EXTRACTED TEXT:
────────

Bobbi Brown is one of the most recognizable names in the beauty industry. You probably own some of her beauty products in their minimalist black packaging, emblazoned with Bobbi's name in its signature font. Or you've at least stopped by her aisle at a Sephora and gazed upon all the jars and compacts and sticks in every velvety skin tone imaginable. Hers is an empire built on following your instincts, regardless of how crazy they may seem to the people around you.
When Bobbi started out as a makeup artist in the '80s, the trendy beauty look was over the top (as we all know from dressing up for one too many lazy Halloweens as "a person from the '80s"). It involved as many colors as possible, intense rouging of the cheeks, and bright lipsticks — a lot of fuchsia and coral. Bobbi was not a fan of that excessive look, so she simply did not indulge in it. Instead, she stuck to her ideal of unadorned beauty and found success — see Naomi Campbell's first-ever American Vogue cover, for which Bobbi did the makeup. She also started working with the photographer Brigitte Lacombe, who is known for portraits that capture subjects in natural light. By the '90s, the artificial look went out of style, and a more stripped-back, bare version of beauty emerged, just in time for Bobbi to turn her aesthetic into a full-fledged business.

────────

SUPPLIED MATERIAL:
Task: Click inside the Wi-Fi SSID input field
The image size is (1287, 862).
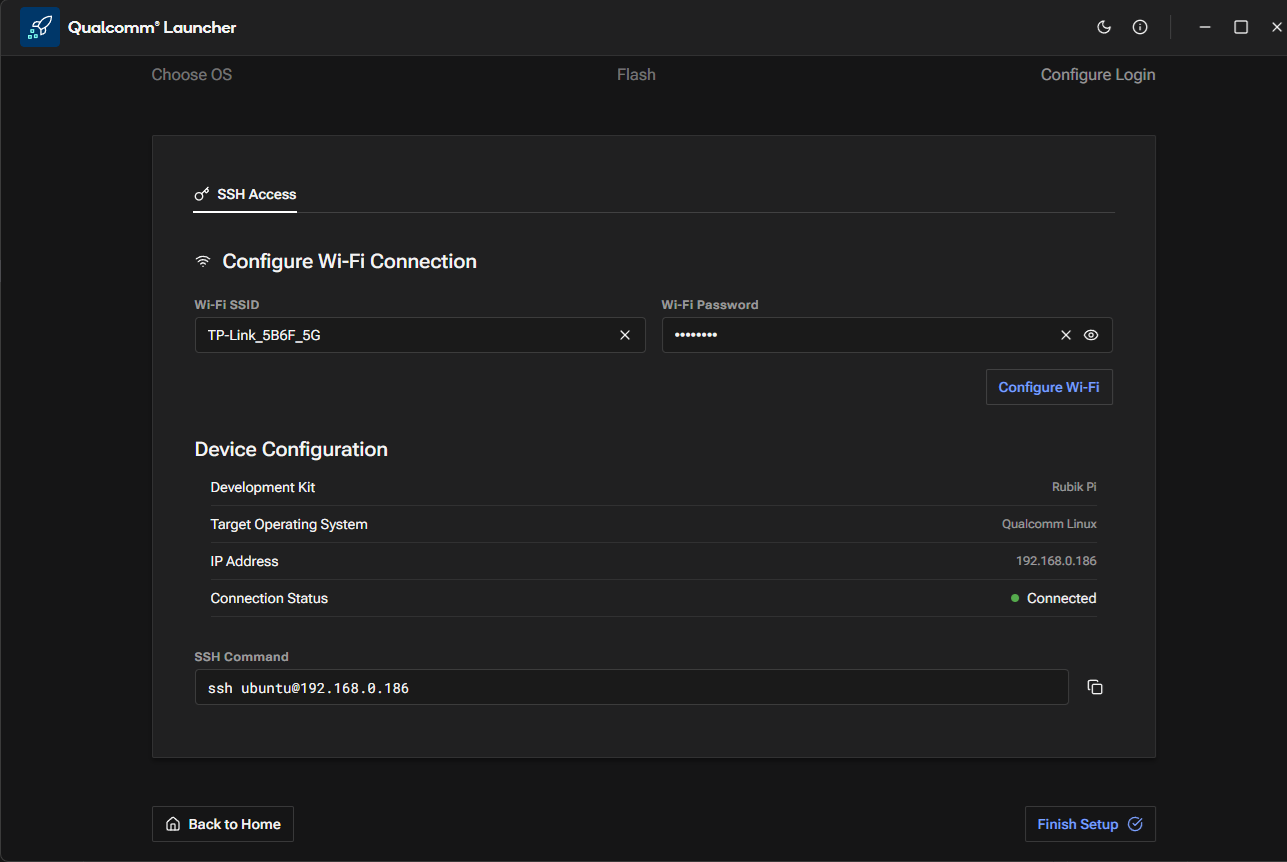Action: (x=400, y=335)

────────

GIVEN EXERCISE:
Update the Bobbi Brown text from "When Bobbi started" through "a full-fledged business.", changing "fuchsia" to "magenta". The listing comes from a separate source, unrelated to the text.

EXERCISE OUTPUT:
When Bobbi started out as a makeup artist in the '80s, the trendy beauty look was over the top (as we all know from dressing up for one too many lazy Halloweens as "a person from the '80s"). It involved as many colors as possible, intense rouging of the cheeks, and bright lipsticks — a lot of magenta and coral. Bobbi was not a fan of that excessive look, so she simply did not indulge in it. Instead, she stuck to her ideal of unadorned beauty and found success — see Naomi Campbell's first-ever American Vogue cover, for which Bobbi did the makeup. She also started working with the photographer Brigitte Lacombe, who is known for portraits that capture subjects in natural light. By the '90s, the artificial look went out of style, and a more stripped-back, bare version of beauty emerged, just in time for Bobbi to turn her aesthetic into a full-fledged business.